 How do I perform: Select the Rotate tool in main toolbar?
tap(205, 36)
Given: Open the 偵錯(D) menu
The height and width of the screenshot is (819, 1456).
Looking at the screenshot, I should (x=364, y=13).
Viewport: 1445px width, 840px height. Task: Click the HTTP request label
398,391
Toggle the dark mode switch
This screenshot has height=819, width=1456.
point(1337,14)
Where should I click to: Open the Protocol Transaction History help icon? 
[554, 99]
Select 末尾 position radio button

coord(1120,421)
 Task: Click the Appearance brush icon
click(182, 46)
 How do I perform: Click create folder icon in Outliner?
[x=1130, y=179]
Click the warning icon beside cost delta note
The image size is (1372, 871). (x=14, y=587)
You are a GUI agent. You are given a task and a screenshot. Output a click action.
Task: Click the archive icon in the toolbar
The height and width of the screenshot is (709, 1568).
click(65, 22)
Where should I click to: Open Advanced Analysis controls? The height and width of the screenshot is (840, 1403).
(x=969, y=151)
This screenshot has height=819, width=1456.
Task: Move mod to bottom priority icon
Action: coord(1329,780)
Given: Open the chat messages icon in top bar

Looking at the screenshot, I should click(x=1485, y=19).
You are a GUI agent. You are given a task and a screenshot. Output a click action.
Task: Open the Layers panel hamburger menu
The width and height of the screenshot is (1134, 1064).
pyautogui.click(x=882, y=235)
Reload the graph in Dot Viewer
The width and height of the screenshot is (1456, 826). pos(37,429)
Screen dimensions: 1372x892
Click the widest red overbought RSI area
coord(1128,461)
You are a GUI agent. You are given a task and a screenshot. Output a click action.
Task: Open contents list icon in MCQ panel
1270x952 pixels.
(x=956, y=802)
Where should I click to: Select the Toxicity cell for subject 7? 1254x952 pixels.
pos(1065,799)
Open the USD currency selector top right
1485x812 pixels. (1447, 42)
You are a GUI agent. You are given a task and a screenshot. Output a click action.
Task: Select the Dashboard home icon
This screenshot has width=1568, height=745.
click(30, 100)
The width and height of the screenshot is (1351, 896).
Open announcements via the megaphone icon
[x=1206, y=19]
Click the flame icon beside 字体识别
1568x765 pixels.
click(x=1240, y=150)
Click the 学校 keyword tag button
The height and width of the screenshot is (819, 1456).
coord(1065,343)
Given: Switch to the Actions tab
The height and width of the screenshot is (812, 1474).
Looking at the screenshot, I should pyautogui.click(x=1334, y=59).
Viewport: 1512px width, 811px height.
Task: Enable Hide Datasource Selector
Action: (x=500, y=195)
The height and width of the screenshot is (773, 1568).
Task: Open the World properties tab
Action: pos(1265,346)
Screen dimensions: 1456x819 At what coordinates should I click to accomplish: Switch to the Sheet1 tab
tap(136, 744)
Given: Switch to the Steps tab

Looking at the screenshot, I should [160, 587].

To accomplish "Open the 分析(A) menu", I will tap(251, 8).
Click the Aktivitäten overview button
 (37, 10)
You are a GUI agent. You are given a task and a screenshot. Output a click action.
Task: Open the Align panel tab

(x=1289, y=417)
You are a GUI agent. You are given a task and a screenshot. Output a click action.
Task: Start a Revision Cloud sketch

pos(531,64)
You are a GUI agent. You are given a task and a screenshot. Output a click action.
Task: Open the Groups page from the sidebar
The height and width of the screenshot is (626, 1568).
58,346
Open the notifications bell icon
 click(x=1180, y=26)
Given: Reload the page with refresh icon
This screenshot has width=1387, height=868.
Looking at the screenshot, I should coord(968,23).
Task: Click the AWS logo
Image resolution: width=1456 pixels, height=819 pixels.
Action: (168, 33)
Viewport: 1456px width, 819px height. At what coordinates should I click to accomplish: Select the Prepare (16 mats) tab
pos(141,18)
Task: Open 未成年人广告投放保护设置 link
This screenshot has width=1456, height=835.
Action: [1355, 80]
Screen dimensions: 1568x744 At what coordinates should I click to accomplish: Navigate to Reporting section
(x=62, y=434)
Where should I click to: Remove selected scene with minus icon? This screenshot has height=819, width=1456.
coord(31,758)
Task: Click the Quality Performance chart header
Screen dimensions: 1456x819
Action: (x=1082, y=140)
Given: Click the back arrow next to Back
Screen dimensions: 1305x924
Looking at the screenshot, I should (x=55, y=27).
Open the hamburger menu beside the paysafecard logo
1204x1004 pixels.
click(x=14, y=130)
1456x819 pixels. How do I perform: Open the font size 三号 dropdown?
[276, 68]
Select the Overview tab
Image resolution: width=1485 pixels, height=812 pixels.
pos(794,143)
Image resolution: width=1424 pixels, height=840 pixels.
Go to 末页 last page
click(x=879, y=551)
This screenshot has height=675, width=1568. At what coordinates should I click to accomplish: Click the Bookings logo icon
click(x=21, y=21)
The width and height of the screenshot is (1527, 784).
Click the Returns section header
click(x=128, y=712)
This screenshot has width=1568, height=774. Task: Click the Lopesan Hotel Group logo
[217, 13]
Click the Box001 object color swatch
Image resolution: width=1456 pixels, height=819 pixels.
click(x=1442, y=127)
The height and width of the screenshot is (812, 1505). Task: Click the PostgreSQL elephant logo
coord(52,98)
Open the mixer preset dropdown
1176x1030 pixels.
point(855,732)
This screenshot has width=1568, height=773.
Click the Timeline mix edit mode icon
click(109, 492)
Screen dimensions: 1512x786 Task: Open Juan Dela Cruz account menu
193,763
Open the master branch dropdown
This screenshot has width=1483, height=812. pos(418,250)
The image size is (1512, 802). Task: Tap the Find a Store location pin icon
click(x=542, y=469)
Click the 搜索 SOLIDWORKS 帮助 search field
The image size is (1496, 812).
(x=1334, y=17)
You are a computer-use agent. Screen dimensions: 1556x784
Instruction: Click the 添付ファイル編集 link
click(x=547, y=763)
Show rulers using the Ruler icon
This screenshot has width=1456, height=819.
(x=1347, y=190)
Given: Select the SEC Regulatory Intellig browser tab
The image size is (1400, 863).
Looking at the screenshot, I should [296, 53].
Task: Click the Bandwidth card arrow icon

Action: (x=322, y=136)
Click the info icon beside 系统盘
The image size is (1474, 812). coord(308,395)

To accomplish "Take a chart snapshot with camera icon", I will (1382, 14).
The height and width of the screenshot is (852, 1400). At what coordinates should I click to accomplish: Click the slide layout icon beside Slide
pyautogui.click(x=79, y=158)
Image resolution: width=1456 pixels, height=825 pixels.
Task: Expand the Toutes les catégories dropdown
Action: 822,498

☆ ☆ ☆ ☆ ☆ ☆ ☆

__Directions__
Search the entries for the string "chart" and copy each line where it occurs.

__Result of this exercise__
Task: Click the Quality Performance chart header
To accomplish "Take a chart snapshot with camera icon", I will (1382, 14).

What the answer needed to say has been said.